You start to solve specialized problems that in the past you wouldn't have touched, because the overhead of solving the problem would be too high.
AI use by geography
Looking at the Google Cloud research, it's also interesting to note the variation in use of AI in manufacturing across different countries. For example, while 80% and 79% of manufacturers in Italy and Germany respectively report using AI in day-to-day operations, that percentage plummets in the United States (64%), Japan (50%) and Korea (39%).
The below image illustrates this divergence clearly:
Wee concludes that manufacturers are heading into a ‘golden age of AI', but was keen to highlight two key points. Firstly, whilst manufacturers have been stuck in ‘pilot purgatory', this does not mean that pilots are a bad place to start. He explained:
Some manufacturers may be stuck on pilots, but that doesn't reduce the merit of a pilot in itself - start something meaningful, somewhere meaningful. I think the other most important thing is to start from a business perspective, and not to do it for the sake of technology. You can invest a lot of time and resources into a technical solution that works perfectly in the end, but the financial return is limited. Look at where the cost is and try to focus on that.

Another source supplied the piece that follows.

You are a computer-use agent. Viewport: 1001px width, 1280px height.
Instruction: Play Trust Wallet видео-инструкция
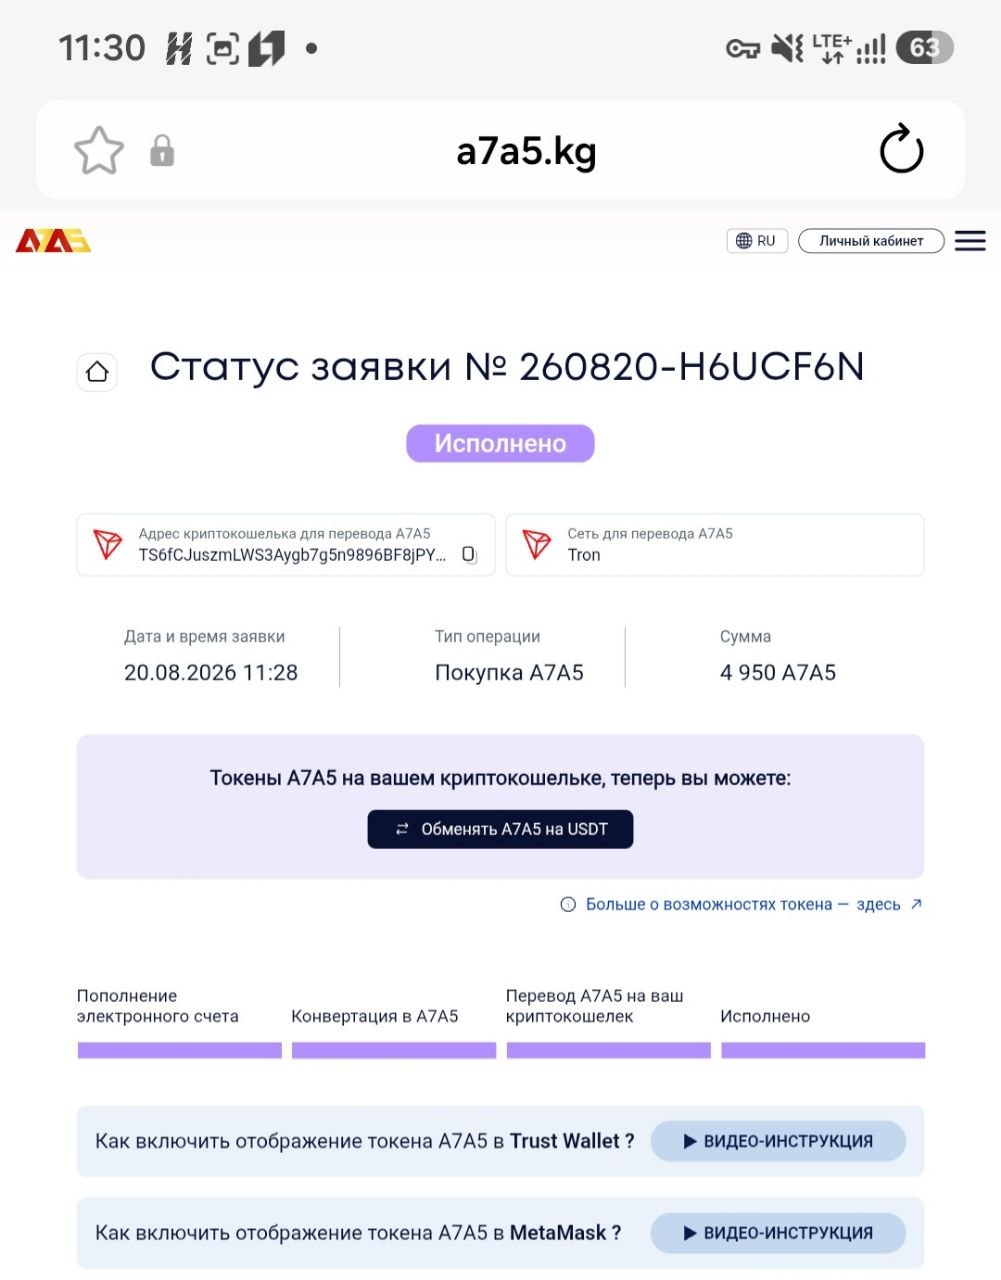[x=778, y=1141]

Finally, Wee highlighted the important point that whilst AI can reduce costs, improve productivity and boost quality for manufacturers - it isn't being deployed in order to replace technical workers in these organizations. It's being deployed to aid their work. He added:
I think what's important to say that none of these technologies are here to replace the worker. It's not about replacing the work, it's about augmenting what the worker does. What you need to do is take these technically skilled people that you have on the shop floor today and enable them to use the technology.